This reflects what is happening to women’s concerns as they are overwhelmed and even blotted out by the more dramatic and immediately important concerns of black lives and other mistreated and marginalized groups. But our need to recognize and praise women in all our variety remains, and the stubborn insistence of our culture on “great men” is a barrier to both.
Creating heroes, or heroines, is not the aim of what we call great literature; but that is not my concern here. I am concerned that my friend, as in centuries past, is still searching for heroes.
Where are our heroines?
A generation of younger women is producing a quantity of heroines in the realms of social justice and planet-saving conservation; not so much those of my generation, many of whom seem again to be crippled by conventions promulgated by our class and its preoccupation with “niceness”—at lease for women. Niceness and class conventions prevent curiosity, let alone challenges, about and of the status quo which is as it always was male-dominated.
We writers are attempting in some cases to create heroines on the page, and I welcome this attempt. Everything I’ve written in the long decades of my literary career has attempted the same feat. Even when I’ve written from the point of view of a man as in my novel, Straight Man and several of my short stories, I have aimed to show, by contrast, what strong good women do or can do. I continue along this path with my latest, The Silver Swan: In Search of Doris Duke—I read for the first time in two years to an enthusiastic crowd yesterday evening here—and although my biography published in 2020, was swallowed by Covid, I hope to begin to promote it before my attention turns to my next book, my memoir, Little Brother, to be published by Sarabande Books in Mary 2022.

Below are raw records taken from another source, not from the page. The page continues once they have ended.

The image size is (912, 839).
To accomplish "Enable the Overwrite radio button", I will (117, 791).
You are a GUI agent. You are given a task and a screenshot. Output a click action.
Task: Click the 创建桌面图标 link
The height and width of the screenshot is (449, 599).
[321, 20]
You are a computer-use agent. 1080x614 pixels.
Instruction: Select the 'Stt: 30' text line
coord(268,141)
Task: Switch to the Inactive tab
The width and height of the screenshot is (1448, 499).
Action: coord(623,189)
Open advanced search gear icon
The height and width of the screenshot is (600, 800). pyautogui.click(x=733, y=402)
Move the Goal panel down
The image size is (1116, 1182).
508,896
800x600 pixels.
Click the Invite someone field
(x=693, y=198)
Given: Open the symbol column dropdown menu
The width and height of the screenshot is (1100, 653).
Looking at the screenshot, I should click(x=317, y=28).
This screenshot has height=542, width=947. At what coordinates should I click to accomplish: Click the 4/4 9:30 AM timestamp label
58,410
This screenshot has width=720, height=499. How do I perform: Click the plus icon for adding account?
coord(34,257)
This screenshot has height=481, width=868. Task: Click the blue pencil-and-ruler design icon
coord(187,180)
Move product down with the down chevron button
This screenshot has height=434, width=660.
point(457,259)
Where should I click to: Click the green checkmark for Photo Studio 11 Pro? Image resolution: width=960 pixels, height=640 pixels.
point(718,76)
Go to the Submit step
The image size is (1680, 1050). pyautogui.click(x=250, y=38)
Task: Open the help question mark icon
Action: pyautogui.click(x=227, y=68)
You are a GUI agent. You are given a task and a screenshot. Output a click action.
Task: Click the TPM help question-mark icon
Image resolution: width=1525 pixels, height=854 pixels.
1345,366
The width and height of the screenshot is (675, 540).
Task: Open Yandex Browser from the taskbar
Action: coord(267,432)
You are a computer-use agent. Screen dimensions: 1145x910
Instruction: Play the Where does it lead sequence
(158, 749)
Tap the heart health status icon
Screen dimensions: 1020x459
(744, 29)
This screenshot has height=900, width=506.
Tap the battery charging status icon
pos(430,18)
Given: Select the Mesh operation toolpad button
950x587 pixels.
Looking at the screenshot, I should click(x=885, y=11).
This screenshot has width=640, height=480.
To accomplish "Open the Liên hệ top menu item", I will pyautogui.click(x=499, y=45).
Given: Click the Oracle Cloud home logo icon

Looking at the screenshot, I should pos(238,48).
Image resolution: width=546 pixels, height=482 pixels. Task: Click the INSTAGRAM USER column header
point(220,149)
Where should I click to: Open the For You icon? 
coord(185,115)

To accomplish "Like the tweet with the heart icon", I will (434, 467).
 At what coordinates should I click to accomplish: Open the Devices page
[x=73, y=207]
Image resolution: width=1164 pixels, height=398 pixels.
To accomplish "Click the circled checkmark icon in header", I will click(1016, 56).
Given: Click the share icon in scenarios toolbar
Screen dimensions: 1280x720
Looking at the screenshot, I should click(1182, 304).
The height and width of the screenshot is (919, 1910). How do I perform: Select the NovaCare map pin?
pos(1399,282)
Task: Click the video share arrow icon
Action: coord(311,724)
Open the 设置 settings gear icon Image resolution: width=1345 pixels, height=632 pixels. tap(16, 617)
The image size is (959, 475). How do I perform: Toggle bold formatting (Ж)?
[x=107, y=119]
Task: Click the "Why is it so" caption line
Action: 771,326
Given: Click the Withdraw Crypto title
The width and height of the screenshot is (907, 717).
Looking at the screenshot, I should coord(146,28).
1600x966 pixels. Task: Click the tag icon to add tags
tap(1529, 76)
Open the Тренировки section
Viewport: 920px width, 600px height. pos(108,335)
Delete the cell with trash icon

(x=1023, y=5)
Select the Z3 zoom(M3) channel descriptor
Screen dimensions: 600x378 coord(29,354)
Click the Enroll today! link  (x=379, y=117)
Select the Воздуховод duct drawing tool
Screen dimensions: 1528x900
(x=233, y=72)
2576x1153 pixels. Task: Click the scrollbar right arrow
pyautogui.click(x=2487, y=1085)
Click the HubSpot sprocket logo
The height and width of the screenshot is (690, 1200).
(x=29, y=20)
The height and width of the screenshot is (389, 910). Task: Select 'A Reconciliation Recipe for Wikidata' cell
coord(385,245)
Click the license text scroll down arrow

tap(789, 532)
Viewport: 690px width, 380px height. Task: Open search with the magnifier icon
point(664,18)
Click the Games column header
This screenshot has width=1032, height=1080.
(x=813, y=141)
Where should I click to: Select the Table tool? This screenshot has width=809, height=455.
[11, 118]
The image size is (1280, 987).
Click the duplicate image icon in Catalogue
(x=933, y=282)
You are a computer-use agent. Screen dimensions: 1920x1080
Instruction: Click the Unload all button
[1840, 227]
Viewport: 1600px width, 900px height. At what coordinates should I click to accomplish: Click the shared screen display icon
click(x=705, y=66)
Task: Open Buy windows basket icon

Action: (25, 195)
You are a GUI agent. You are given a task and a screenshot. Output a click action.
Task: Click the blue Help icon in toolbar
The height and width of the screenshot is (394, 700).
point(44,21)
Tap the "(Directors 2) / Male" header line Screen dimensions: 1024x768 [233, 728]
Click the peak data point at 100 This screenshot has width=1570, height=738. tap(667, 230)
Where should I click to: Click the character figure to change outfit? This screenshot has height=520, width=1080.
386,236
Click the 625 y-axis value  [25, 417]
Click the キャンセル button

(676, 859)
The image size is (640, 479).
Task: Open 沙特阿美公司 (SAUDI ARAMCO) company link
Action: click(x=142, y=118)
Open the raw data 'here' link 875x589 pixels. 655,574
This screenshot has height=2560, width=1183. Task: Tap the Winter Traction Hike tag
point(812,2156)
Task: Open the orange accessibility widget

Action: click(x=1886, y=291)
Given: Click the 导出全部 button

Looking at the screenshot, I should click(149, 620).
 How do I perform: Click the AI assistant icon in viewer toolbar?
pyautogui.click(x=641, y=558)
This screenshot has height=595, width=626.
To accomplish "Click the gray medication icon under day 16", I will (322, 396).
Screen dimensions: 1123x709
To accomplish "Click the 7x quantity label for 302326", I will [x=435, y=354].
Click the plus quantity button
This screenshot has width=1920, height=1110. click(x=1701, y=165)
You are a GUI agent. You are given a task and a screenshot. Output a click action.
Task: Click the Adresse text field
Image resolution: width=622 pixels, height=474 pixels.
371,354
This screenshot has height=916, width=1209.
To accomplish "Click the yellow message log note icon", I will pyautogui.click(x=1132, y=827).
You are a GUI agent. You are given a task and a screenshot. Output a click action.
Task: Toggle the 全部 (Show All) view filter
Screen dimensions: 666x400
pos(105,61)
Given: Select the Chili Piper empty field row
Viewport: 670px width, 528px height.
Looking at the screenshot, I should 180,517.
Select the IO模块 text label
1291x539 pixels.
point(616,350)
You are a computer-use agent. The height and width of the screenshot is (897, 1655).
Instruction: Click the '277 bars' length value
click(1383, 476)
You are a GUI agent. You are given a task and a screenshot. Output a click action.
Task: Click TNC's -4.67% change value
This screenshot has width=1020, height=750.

But back to the issue of creating heroines. We read about them on every page of every newspaper. And, recently, several well-liked writers have made the attempt to center a novel on a woman who is a heroine. Sometimes the effort seems forced, as in the recent Klara and the Sun. The male author creates a heroine, but she is a robot…
My skepticism may be the result of my own limitations rather than the limitations of the literature produced currently. We all might wonder, as I do, whether I’ve ever known a woman I considered a heroine, or read about one in a book. Immediately Jane Eyre comes to mind in Charlotte Brontë’s novel of that name, one of the books I listed as having read in my “A Page a Day Journal” (Eyre spelled Eyar) written when I was nine years old. Perhaps in fact I was a little older—but in any event, Jane was a heroine I recognized, perhaps partly because she was so small and so meek, hardly disturbing as a model in the nineteenth century or now. But she battled enemies and managed to capture Heathcliffe, always a rather dubious outcome.
Can I or any other writer create a heroine whose main triumph is NOT the capture and civilizing of some attractive but unworthy man?
Last night a woman eating at a nearby table in a restaurant last night overheard me when I mentioned to a new friend that I am attracted to macho men.
My friend replied with great amiability, “Then I don’t know why you put up with me!”
The woman, overhearing, burst out laughing and said, “I heart that!”
It’s another topic worth exploring. How many possible heroines in literature and in life have been sidetracked by trying to convert macho men?
Kaki Robinson says
You make an excellent point. However I consider many women as heroes and I think the word is becoming gender blind like the word actor.
Jane D. Choate says
Yes, we (everyone) need many, many female heroines in every facet of life who are made known to the public as a whole and celebrated, but I agree equally with K. R.’s comment that “ordinary” women are heroines in their/our daily lives and they/we so need to be brought into the light of everyone’s day, in every aspect of society. So what’s new. We know this already. Yep.